Gli Stati Uniti d’Americano non vogliono la Terza Guerra Mondiale: questo il messaggio chiaro inviato da James Mattis, segretario alla Difesa statunitense. In visita alla zona demilitarizzata a Panmunjon, villaggio al confine tra le due Coree, James Mattis ha sottolineato che gli USA “non vogliono la guerra, ma la completa denuclearizzazione della Corea del Nord”. E un monito a Kim Jong-un: “Deve evitare le provocazioni che minacciano gli altri con una catastrofe”. Segnali di distensione? Difficile da dire, soprattutto in vista della maxi esercitazione militare nel Pacifico in programma a novembre, con lo spiegamento di tre portaerei americane e dei relativi gruppi d’attacco. Attesi aggiornamenti nelle prossime ore sul clima di tensione tra Stati Uniti d’America e Corea del Nord, tra le minacce dei due leader e i segnali di distensione delle diplomazie, estere e non. (Agg. Massimo Balsamo)

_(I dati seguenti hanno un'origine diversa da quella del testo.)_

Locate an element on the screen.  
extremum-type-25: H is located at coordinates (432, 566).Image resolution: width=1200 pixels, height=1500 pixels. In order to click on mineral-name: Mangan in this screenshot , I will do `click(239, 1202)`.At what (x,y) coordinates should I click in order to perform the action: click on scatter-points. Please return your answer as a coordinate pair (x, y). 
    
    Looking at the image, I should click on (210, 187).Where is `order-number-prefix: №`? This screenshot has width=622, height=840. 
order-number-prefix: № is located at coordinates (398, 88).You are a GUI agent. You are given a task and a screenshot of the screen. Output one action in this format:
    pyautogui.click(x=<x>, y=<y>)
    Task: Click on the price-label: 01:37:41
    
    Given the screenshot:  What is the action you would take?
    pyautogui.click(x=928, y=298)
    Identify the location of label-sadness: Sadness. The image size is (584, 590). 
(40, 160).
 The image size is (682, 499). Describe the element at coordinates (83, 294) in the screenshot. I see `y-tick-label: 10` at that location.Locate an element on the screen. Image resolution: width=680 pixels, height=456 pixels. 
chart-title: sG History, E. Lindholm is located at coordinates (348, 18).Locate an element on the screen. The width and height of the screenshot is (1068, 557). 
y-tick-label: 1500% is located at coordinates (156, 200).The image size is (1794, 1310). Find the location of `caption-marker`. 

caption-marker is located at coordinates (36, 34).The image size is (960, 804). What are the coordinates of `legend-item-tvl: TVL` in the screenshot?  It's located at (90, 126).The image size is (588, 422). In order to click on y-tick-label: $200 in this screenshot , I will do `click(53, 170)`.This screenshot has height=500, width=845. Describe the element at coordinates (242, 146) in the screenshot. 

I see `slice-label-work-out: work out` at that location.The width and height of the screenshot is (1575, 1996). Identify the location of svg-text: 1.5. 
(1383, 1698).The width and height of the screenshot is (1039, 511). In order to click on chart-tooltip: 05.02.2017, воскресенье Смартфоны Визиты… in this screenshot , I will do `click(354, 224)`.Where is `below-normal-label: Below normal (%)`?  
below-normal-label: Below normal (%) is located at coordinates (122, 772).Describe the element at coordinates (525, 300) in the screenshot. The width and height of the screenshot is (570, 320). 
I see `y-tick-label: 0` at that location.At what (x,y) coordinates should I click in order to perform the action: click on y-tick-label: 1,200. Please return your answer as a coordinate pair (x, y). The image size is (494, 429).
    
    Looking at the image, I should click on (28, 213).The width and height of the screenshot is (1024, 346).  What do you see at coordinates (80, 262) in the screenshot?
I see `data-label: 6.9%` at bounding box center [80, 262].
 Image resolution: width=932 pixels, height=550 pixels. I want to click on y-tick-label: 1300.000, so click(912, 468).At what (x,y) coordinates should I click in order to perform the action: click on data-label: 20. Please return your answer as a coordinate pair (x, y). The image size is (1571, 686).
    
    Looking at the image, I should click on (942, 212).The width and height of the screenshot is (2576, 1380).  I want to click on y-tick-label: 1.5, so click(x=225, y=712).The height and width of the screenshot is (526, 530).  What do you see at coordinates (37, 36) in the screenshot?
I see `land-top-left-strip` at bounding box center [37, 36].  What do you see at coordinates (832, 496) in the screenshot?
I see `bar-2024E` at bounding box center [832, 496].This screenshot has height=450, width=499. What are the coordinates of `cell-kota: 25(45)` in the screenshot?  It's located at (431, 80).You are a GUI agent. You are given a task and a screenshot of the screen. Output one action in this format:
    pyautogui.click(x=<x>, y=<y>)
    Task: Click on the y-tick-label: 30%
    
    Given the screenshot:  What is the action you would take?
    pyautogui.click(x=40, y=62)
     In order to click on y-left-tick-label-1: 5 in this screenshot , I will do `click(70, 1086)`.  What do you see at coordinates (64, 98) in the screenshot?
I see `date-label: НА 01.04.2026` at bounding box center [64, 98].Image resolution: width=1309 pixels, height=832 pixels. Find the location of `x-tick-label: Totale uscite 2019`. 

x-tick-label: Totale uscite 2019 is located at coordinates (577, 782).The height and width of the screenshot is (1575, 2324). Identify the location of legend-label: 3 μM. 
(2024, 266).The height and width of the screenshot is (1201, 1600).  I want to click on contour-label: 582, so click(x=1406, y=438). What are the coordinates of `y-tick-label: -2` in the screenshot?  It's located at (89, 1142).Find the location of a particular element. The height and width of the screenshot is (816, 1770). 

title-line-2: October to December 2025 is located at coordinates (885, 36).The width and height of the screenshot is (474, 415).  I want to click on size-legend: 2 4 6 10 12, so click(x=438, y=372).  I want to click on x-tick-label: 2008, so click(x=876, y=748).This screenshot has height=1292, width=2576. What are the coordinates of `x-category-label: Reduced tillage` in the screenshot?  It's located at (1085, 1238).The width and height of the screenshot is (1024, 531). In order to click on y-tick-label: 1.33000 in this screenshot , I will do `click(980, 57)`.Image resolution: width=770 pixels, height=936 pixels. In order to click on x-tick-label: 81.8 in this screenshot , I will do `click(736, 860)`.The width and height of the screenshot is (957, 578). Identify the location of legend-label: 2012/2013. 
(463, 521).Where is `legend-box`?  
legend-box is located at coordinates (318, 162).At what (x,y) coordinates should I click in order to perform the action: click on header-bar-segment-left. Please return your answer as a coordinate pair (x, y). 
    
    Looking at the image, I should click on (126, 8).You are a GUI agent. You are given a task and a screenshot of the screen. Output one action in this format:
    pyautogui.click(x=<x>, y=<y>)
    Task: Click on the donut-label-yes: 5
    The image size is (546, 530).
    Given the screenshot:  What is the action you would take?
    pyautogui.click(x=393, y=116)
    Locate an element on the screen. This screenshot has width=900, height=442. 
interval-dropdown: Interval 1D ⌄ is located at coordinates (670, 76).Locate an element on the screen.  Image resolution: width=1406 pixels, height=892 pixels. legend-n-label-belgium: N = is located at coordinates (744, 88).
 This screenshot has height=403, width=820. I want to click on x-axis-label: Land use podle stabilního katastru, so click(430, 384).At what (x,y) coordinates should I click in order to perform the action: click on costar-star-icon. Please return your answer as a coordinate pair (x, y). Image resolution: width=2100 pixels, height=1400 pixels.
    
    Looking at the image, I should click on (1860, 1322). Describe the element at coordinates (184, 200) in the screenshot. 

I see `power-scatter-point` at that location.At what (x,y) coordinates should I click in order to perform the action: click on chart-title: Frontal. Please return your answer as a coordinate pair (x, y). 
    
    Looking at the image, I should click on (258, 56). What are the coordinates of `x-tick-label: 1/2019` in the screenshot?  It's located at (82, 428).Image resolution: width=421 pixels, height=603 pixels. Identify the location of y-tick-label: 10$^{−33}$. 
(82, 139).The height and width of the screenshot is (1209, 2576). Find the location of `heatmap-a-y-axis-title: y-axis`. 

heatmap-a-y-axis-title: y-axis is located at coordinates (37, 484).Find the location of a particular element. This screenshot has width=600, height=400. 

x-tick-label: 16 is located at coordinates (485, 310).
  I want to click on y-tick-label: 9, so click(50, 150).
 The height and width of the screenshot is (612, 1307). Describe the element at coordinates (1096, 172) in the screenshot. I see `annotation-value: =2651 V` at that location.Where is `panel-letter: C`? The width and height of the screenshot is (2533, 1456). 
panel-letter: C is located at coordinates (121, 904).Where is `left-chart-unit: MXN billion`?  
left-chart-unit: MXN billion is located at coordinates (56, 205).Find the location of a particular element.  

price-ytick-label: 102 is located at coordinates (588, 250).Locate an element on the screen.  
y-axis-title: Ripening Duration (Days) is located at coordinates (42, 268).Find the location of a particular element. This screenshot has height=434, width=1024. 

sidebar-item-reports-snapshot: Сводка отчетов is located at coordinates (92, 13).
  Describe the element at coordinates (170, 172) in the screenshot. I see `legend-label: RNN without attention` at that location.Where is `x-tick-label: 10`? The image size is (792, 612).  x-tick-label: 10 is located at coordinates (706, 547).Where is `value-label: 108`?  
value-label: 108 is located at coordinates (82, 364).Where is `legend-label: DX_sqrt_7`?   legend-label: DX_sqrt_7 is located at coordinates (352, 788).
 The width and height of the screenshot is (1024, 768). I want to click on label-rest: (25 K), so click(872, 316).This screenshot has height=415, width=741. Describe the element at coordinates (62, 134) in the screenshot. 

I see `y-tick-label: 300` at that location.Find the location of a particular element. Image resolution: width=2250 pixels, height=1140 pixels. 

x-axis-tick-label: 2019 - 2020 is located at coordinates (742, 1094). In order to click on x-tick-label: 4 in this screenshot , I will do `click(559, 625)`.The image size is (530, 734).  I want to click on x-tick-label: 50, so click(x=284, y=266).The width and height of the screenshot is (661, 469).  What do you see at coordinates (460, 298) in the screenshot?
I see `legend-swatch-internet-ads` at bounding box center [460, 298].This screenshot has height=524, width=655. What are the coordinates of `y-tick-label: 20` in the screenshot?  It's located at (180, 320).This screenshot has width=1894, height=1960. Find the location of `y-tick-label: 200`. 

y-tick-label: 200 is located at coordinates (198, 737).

KIM CERCA ALLEATI CONTRO TRUMP

A.A.A. cercasi alleato per la terza guerra mondiale. Non è uno scherzo purtroppo, ma è quanto di fatto successo ieri con la lettera di “complimenti” e “congratulazioni” mandata dal dittatore Kim Jong-un al presidente cinese Xi Jinping per la sua “rielezione” alla segreteria generale del Partito Comunista Cinese (non abbiamo resistito alle virgolette sulla rielezione, dato il “curioso” metodo democratico noto in Cina, ndr). Il leader di Pyongyang cerca un asse, più di quanto non lo sia già, in Pechino per provare a trovare una sponda contro l’avanzata degli Usa di Trump e di larga parte dell’Onu. «Kim ha espresso la convinzione che le relazioni tra i due Partiti e i due Paesi possano evolvere nell’interesse delle genti dei due Paesi», si legge nel dispaccio pubblicato dall’agenzia di regime KCCNA. Non solo, il Partito dei Lavoratori guidato da Kim ha inviato la scorsa settimana un breve messaggio di felicitazione al Pcc nella imminenza dell’apertura dei lavori del congresso, malgrado i rapporti bilaterali siano sotto pressione per le sanzioni Onu contro Pyongyang, votate anche da Pechino. Il tentativo è piuttosto evidente: basta sanzioni, nuovo asse e scontro aperto con gli Usa. La palla passa ala Cina che da un lato può esercitare il doppio gioco con Pyongyang e Washington dall’altro però deve stare attenta ad eventuali altre sanzioni e ad una situazione globale che è tutt’altro che rosea per i prossimi mesi.



IL RISCHIO OLIMPICO

Le prossime Olimpiadi Invernali non si terranno diciamo nel luogo più sicuro del mondo: Pyeongchang 2018 infatti si situa praticamente in piena terza guerra mondiale (per ora solo “nominale”) con gli scenari che ora del prossimo febbraio potrebbero essere addirittura più complicati di oggi. La località si trova infatti a soli 65 chilometri dalla zona demilitarizzata tra le due Coree, non proprio il “massimo” quando il vicino Kim Jong-un e il “lontano” Donald Trump si promettono ferro e fuoco, ad essere eufemistici. Il rischio di attentati e sommosse militari in Sud Corea è uno dei timori forti non solo del Cio ma anche di varie nazioni occidentali che temono per i propri atleti. Il Guardian ieri ha spiegato come ad esempio la Gran Bretagna ha già in mente un piano di evacuazione degli atleti dal complesso olimpico non solo per un attacco da Pyongyang ma anche per eventuali problemi tra gli Usa e i rivali nordcoreani. Non solo però, anche Francia e Canada hanno preso qualche precauzione: hanno già annunciato di aver lasciato libera scelta ai loro atleti circa la partecipazione. L’impressione è che a breve potrebbe anche cambiare qualcosa anche a livello organizzativo: secondo quanto scrive Libero, sabato prossimo il Comitato Olimpico internazionale terrà una conferenza stampa a Losanna. I rumors dicono che potrebbe mettere in atto uno spostamento in extremis della sede dei giochi olimpici invernali.